→ **About this task**: Return exactly the span of lines in the following data that opens with the line containing "The image size is (1536, 854)." and closes with the line containing "Click オンライン予約 in". Include nothing else.

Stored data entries
::::::::

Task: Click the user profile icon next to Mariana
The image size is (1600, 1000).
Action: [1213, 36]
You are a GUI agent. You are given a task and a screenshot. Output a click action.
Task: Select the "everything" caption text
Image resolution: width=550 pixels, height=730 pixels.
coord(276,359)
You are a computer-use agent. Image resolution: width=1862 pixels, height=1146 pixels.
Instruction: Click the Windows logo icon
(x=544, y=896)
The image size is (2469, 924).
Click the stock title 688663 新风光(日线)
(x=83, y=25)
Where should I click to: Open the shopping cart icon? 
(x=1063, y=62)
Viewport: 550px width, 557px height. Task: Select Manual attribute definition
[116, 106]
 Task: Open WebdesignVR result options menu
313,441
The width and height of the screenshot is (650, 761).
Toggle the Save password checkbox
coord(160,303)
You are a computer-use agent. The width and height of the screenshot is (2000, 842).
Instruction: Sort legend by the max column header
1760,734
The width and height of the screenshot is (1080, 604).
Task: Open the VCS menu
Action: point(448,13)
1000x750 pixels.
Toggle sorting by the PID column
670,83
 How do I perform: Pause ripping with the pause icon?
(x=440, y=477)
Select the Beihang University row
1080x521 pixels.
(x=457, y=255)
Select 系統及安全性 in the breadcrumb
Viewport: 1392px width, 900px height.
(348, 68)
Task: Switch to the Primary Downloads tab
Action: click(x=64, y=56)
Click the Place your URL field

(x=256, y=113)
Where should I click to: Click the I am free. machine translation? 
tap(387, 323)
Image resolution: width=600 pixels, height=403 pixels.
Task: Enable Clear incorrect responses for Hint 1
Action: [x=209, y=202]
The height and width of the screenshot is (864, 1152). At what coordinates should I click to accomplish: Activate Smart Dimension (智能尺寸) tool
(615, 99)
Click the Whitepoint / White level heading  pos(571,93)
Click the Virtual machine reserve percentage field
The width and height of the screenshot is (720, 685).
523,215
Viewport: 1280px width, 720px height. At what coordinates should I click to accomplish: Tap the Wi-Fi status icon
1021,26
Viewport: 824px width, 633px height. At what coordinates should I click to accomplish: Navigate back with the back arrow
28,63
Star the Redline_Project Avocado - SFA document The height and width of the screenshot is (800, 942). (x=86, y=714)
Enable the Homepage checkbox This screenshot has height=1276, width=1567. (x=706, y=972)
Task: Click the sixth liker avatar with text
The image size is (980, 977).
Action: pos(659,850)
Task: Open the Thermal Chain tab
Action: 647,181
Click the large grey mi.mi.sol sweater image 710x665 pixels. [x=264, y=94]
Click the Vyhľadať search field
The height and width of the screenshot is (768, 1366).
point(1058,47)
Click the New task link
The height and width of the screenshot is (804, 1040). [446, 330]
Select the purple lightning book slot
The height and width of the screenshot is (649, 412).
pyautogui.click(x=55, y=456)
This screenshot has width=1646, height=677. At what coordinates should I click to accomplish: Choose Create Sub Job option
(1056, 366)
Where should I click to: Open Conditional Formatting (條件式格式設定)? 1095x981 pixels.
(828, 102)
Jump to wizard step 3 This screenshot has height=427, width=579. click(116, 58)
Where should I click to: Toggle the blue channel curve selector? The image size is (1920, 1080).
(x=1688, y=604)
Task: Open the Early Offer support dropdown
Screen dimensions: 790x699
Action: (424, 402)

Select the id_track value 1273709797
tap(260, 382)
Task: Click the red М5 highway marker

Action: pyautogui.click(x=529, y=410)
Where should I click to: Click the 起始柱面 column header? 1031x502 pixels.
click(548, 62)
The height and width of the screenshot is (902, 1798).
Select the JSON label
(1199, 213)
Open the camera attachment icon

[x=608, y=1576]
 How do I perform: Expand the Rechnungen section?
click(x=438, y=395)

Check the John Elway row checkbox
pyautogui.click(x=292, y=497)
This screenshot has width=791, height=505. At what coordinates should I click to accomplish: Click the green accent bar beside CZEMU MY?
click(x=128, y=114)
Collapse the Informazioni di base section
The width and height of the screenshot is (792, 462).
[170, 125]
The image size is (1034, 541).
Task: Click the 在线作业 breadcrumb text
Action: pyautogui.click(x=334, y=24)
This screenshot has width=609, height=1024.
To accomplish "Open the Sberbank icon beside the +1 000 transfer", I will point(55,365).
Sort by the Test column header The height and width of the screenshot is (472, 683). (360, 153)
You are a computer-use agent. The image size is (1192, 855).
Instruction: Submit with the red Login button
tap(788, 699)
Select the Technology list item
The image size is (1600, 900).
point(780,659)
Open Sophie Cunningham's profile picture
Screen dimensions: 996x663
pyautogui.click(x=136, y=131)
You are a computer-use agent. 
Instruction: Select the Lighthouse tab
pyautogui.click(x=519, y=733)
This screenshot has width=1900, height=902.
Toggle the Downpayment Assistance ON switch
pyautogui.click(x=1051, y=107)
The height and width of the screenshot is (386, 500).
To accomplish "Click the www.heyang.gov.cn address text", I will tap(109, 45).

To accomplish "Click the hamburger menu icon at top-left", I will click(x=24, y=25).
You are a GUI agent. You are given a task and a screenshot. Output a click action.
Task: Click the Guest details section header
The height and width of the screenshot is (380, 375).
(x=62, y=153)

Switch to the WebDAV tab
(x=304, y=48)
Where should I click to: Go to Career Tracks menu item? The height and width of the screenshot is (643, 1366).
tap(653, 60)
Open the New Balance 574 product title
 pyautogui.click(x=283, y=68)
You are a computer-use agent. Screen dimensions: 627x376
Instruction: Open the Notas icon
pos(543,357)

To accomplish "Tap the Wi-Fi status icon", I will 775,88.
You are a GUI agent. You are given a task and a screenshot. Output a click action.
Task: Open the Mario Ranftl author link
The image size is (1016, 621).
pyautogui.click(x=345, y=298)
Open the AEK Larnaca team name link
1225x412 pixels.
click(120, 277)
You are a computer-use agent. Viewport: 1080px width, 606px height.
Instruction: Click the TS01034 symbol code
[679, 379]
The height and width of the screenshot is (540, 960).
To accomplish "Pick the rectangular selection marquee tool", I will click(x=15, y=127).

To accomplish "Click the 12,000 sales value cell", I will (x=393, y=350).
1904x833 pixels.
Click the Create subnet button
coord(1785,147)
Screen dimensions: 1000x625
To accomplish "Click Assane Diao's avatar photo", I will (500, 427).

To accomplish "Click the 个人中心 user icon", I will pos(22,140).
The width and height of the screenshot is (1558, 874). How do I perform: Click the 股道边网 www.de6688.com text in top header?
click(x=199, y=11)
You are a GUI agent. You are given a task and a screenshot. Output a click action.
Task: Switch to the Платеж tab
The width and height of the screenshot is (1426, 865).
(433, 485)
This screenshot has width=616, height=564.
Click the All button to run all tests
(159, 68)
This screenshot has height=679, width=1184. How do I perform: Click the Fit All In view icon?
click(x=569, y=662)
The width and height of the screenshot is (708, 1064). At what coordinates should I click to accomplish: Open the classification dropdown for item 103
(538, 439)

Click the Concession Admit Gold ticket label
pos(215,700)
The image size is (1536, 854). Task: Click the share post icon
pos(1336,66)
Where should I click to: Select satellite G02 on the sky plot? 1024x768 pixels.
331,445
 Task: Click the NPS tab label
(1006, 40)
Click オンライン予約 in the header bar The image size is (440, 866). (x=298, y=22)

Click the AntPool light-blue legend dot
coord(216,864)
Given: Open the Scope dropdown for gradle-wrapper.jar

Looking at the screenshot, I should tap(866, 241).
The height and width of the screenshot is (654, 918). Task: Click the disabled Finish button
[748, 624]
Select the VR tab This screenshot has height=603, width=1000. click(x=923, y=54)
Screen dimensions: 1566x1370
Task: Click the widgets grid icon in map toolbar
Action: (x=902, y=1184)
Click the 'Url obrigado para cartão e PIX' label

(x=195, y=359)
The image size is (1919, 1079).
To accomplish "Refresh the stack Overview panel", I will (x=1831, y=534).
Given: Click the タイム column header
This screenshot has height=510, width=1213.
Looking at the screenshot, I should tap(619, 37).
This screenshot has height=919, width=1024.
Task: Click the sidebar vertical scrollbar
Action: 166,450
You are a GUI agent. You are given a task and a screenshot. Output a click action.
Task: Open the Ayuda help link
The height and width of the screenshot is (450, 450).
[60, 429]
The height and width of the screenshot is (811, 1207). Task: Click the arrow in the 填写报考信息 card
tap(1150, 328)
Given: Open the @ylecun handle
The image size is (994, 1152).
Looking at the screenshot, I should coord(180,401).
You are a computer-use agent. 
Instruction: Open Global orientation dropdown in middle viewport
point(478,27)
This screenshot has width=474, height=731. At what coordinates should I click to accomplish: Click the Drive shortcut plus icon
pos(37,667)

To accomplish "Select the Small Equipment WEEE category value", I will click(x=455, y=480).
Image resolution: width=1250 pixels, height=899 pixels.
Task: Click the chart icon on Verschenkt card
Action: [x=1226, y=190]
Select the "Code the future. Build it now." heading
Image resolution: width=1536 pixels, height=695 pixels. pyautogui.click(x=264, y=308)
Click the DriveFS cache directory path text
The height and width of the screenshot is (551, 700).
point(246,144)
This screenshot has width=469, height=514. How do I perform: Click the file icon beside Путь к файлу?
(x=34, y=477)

::::::::

→ **Expected answer**:
The image size is (1536, 854). Task: Click the share post icon
pos(1336,66)
Where should I click to: Select satellite G02 on the sky plot? 1024x768 pixels.
331,445
 Task: Click the NPS tab label
(1006, 40)
Click オンライン予約 in the header bar The image size is (440, 866). (x=298, y=22)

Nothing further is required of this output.